Taurine is a liver X receptor-α ligand and activates transcription of key genes in the reverse cholesterol transport without inducing hepatic lipogenesis.

SCOPE

Taurine, which is abundant in seafood, has antiatherogenic activities in both animals and humans; however, its molecular target has been elusive. We examined whether taurine could activate liver X receptor-α (LXR-α), a critical transcription factor in the regulation of reverse cholesterol transport in macrophages.

METHODS AND RESULTS

Taurine bound directly to LXR-α in a reporter gene assay, time-resolved fluorescence resonance energy transfer analysis, and limited protease digestion experiment. Macrophage cells incubated with taurine showed reduced cellular cholesterol and induced medium cholesterol in a dose-dependent manner with the induction of ATP-binding cassette transporter A1 and G gene and protein expression.

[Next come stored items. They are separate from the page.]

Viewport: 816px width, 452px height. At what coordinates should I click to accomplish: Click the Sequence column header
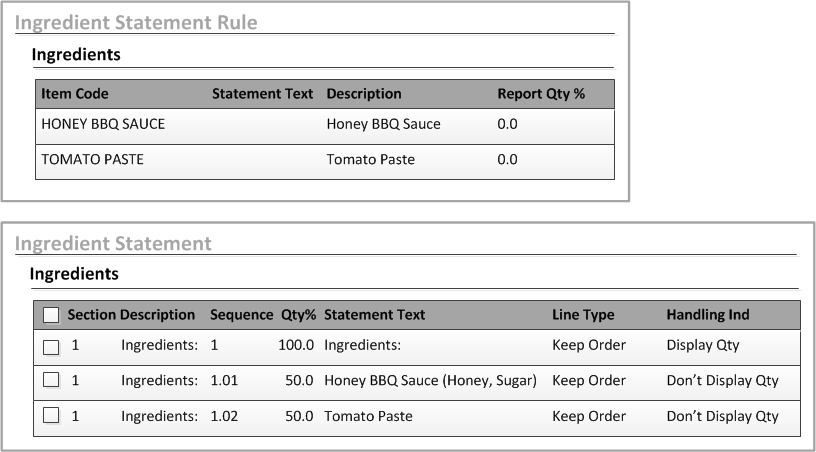[x=241, y=315]
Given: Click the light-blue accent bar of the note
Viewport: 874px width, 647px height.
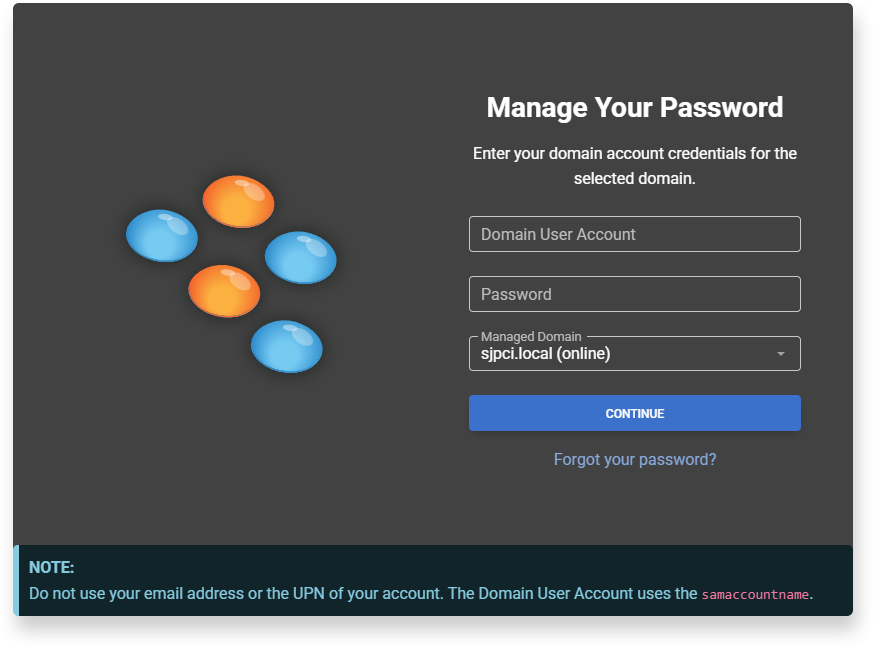Looking at the screenshot, I should coord(16,580).
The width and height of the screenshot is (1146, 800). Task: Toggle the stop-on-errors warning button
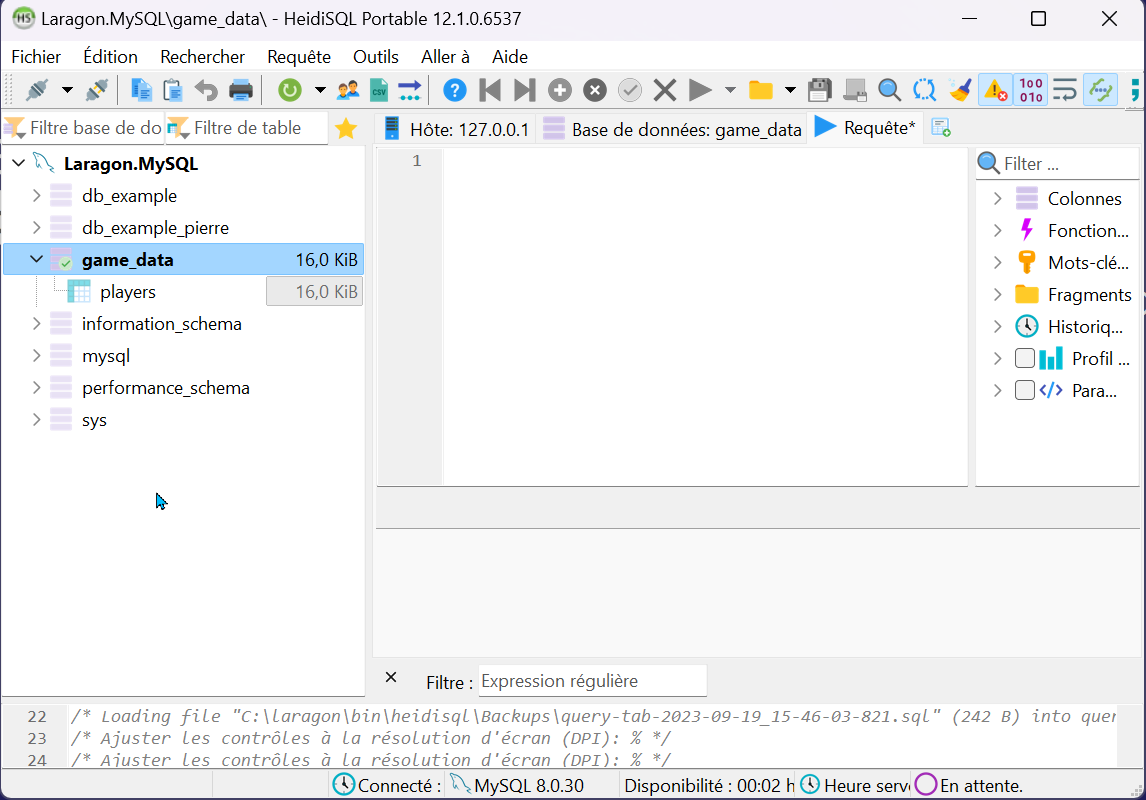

In hepatocytes, taurine significantly induced Insig-2a levels and delayed nuclear translocation of the sterol regulatory element-binding protein 1 (SREBP-1) protein, resulting in a dose-dependent reduction in the cellular lipid levels without inducing the expression of fatty acid synthesis genes.

CONCLUSION

Taurine is a direct LXR-α ligand, represses cholesterol accumulation, and modulates the expression of genes involved in reverse cholesterol transport in macrophages, without inducing hepatic lipogenesis. The induction of Insig-2a suppressed the nuclear translocation of SREBP-1c.